Après guerre, les Alliés et le législateur allemand ont décidé de ne pas abolir ce texte pour donner des assurances au marché de l'art. Dès lors, concernant ce corpus précis, d'éventuelles réclamations auraient peu de chances d'aboutir. Les musées de Mannheim, Wuppertal et Essen ont toutefois indiqué que parmi la liste fournie par Augsburg semblaient figurer quelques unes des œuvres qui furent leur. Si Hildebrandt Gurlitt les a achetées, même à vil prix, son unique héritier Cornelius en serait le propriétaire légitime (quoique immoral).
Secundo: quid des 590 autres trouvées dans l'appartement, avec un certain nombre de documents s'y référant? Ces pièces pourraient-elles établir qu'il s'agit d'œuvres vendues sous contrainte? Pour elles, dont les anciens propriétaires pourraient être identifiés, les chances des ayants droit de se les voir restituées seraient moins hypothétiques. Fin 1998 a été conclu l'accord dit «de Washington» par lequel les États et les musées s'engagent à faire le maximum pour rendre les toiles qui sont arrivées indûment dans leurs fonds. Mais, outre qu'il ne s'agit que d'un engagement volontaire, il ne concerne pas les particuliers. Et sans documentation, possession vaut titre.
Pourquoi la somme d'environ 9000 euros trouvée sur Cornelius Gurlitt n'est pas illégale?
Ceci explique que Cornelius a été laissé libre après la perquisition. Tout comme il avait été laissé libre après son contrôle dans le train de soirée Zurich/Munich du 22 septembre 2010. Une somme d'environ 9000 euros avait été trouvée sur lui ce qui est étonnant mais pas illégal, la limite étant de 10 000 euros. C'est elle toutefois qui avait alerté les limiers allemands. Depuis qu'a éclaté l'affaire, Gurlitt ne se cache pas.

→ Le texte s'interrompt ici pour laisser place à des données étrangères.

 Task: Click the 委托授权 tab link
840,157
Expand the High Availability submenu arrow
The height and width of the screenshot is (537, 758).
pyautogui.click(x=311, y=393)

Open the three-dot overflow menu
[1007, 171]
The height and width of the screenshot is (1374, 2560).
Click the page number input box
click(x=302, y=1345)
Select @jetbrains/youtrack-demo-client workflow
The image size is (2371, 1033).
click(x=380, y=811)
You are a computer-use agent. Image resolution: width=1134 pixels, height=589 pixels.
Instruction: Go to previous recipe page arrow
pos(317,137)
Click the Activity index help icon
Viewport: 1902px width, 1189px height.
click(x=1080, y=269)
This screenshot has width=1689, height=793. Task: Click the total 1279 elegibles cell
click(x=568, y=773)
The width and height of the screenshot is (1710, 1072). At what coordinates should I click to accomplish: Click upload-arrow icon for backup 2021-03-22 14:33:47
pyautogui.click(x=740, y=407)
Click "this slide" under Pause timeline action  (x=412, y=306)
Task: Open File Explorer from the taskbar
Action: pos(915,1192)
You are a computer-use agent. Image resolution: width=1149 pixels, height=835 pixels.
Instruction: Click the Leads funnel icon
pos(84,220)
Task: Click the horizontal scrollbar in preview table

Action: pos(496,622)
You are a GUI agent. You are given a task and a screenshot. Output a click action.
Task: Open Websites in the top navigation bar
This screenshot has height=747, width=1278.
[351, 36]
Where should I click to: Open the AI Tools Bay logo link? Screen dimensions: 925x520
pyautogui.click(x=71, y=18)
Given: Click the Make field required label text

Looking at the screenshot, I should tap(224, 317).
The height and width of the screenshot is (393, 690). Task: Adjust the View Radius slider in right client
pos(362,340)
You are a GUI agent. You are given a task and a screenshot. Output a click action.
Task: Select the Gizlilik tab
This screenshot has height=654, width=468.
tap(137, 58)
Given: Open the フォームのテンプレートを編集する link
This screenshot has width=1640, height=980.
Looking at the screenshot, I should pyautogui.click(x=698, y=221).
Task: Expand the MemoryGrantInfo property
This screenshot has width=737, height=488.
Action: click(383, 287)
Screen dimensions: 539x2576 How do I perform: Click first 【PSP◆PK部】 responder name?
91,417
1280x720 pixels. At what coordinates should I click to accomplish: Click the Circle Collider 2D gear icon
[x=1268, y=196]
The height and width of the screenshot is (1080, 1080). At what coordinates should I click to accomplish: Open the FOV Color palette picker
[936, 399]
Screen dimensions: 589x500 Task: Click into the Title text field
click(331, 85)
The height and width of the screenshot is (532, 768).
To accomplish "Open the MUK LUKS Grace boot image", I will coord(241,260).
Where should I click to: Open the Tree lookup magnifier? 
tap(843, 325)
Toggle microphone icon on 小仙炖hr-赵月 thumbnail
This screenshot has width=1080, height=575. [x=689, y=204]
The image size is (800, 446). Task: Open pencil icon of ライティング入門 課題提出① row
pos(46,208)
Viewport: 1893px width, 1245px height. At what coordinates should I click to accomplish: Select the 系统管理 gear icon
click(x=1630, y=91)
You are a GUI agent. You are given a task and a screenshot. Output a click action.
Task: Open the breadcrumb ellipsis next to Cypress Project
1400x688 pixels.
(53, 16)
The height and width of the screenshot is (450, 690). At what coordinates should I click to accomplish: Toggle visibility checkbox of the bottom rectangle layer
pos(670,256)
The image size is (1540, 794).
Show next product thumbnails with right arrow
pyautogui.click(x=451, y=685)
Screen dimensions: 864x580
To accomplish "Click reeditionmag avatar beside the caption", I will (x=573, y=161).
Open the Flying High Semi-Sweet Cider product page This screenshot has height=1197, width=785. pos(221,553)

Le trésor du père de Cornélius Gurlitt est-il un héritage déclaré?
Il a été photographié par Paris Match en train de faire ses courses dans son quartier de Schwabing. Ennuyé par le déchaînement médiatique il a benoîtement adressé une lettre au magazine Der Spiegel pour lui demander de ne pas utiliser son nom. Sans doute ne considère-t-il pas avoir commis de faute en conservant le trésor de son père. Est-ce un héritage déclaré au moins? Peut-être: Cornelius n'a même pas pris de conseil juridique, ajouteFocus. «Une négociation à l'amiable est très envisageable», commente Me Antoine Comte, avocat parisien spécialiste du droit de la spoliation, qui a l'expérience de tels cas de figure pour avoir défendu les héritiers d'Alphonse Kann dont la collection fut pillée par les nazis en 1940 dans sa villa de Saint-Germain-en-Laye.
Toutes ces questions restent pour le moment sans réponse définitive. L'avenir -et sans doute d'autres rebondissements de l'affaire- contribueront sans doute à trouver de véritables réponses.